> [Provided data]
Start

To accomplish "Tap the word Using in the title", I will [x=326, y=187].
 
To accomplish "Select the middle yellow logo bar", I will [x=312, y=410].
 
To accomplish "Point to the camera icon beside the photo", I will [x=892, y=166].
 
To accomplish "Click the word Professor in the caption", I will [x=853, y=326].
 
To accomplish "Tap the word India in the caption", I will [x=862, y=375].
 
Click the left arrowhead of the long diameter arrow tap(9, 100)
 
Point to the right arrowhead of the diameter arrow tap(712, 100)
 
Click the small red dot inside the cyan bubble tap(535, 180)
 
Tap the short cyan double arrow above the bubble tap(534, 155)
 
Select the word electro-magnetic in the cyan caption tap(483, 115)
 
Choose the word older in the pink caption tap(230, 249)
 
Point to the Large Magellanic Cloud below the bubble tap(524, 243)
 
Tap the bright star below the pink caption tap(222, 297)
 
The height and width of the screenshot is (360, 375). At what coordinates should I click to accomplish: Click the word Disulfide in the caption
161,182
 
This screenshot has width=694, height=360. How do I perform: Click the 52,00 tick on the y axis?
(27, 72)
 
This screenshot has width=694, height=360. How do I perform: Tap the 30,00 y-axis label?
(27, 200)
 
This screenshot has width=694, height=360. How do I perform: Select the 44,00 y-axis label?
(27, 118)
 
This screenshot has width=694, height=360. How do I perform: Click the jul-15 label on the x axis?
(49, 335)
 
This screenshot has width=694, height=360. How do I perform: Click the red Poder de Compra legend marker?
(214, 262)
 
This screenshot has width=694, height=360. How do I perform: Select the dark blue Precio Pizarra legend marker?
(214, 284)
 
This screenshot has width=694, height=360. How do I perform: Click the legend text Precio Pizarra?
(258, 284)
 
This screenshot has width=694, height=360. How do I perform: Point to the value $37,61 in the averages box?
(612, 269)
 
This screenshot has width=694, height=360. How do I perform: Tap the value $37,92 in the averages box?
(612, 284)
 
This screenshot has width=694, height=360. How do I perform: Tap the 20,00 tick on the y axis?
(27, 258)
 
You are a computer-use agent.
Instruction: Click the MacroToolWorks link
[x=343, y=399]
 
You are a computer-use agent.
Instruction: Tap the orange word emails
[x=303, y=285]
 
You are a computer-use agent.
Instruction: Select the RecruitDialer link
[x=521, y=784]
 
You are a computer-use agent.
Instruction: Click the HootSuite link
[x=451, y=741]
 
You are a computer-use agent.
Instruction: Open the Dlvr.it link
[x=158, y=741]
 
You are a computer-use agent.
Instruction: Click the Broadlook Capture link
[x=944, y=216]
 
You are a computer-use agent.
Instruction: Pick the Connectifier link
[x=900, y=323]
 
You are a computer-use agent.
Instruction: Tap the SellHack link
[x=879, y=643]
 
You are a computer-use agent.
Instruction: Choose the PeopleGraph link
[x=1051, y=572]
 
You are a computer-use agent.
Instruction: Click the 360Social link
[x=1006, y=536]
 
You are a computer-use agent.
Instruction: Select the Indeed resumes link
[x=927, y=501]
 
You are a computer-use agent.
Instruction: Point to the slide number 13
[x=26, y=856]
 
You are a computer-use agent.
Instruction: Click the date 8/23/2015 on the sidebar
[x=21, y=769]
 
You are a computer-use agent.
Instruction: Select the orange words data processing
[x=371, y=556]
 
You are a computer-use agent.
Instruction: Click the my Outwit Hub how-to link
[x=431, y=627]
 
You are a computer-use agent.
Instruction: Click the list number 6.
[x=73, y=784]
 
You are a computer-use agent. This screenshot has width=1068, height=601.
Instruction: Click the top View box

End

Pick out every line in the listing above that contains the word "diameter" and copy each one.

> [Solution below]
Click the left arrowhead of the long diameter arrow tap(9, 100)
Point to the right arrowhead of the diameter arrow tap(712, 100)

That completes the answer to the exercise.